На тротуаре начиналась давка. Офицеры оттеснили толпу, и Сири Восс раздавала пресс-релизы с официальным сообщением. Мимо нас прошли два журналиста, каждый держал листок формата А4.
– Значит, камуфляжная куртка британской армии, – сказал один. – Там объяснили, что такое МО?
– Ага, вот здесь. Маскировочная окраска, – ответил другой. – Завтра это все будет на первой полосе.
– Зря он не надел форму полностью. Фотография вышла бы лучше.
– Сири говорит, от штанов ничего не осталось.
Они помолчали.
– Кошмар.
– Да.
Плотину эмоций прорвало, женщины и мужчины начали всхлипывать, дети тоже расстроились, глядя на взрослых.
Только ученики Поттерс-Филда держались, упрямо стиснув зубы. Я взглянул на Перегрина Во. Глаза директора были сухими.
– Ужасный день для вас, сэр.
– Нэд был солдатом, – ответил он. – Я не мог пожелать ему лучшей смерти, только лучшей войны. Когда в этой проклятой стране погиб первый британский солдат? В тысяча восемьсот тридцать девятом? Об Афганистане писал еще Киплинг. Он, кстати, говорил, что раненому в афганской глуши лучше взять винтовку и вышибить себе мозги, чем ждать, когда его прикончит враг.
– Самоубийство?
Во кинул на меня презрительный взгляд:
– В самоубийстве нет ничего позорного, детектив. Только сопливое христианство осуждающе кудахчет над ним. Греки и римляне относились к этому прагматично. Для них суицид был красивым и отважным выходом из положения, если жизнь становилась невыносимой. А вот и капитан Кинг.
По главной улице медленно ехал черный катафалк с гробом, завернутым в британский флаг.
– Джеймс Сатклиф в суициде прагматики не видел, – заметил я.

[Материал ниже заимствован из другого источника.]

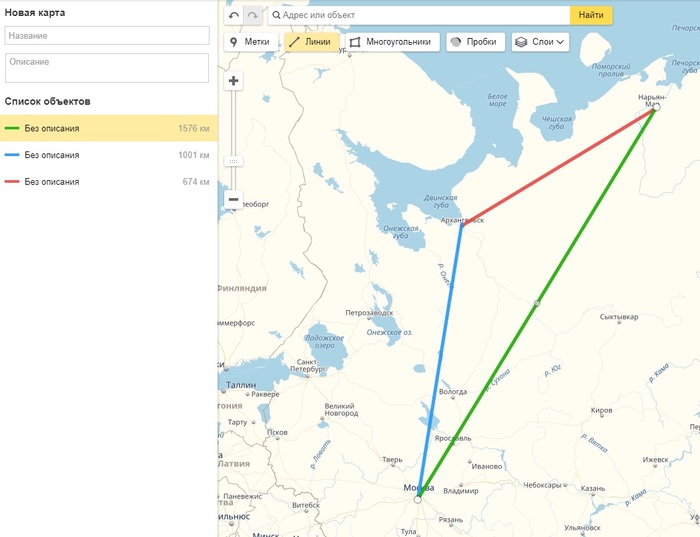
Task: Toggle the Линии line drawing tool
Action: coord(311,42)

Из толпы начали бросать цветы. Они падали на лобовое стекло, сверкающий черный капот, под медленно крутящиеся колеса.
– Для него самоубийство стало жестом отчаяния. Причем оба раза.
Директор вздохнул, глядя на катафалк.
– Понятия не имею, что творится в голове у людей с расстройством психики. Но я солидарен с греками и римлянами: человеческое тело принадлежит богам. Всего хорошего, детектив.
Я думал, он присоединится к Бену Кингу или остановится возле суровых подростков из Кадетских сил. Однако Во затерялся в толпе, а потом я заметил его рядом с маленьким плачущим мальчиком.
– Ну, будет тебе, – говорил директор, положив большую белую руку на плечо зелено-пурпурной куртки. – Хватит, успокойся.
Катафалк ехал дальше. Его дворники качнулись раз, другой, третий, очищая лобовое стекло от цветов. Горожане бросали дорогие розы, орхидеи и лилии.
Ученики Поттерс-Филда пришли прощаться с капитаном Кингом без цветов. Но когда я пересек опустевший школьный двор, миновал часовню и вошел на кладбище, то увидел, что кто-то положил одну лилию на могилу королевских собак.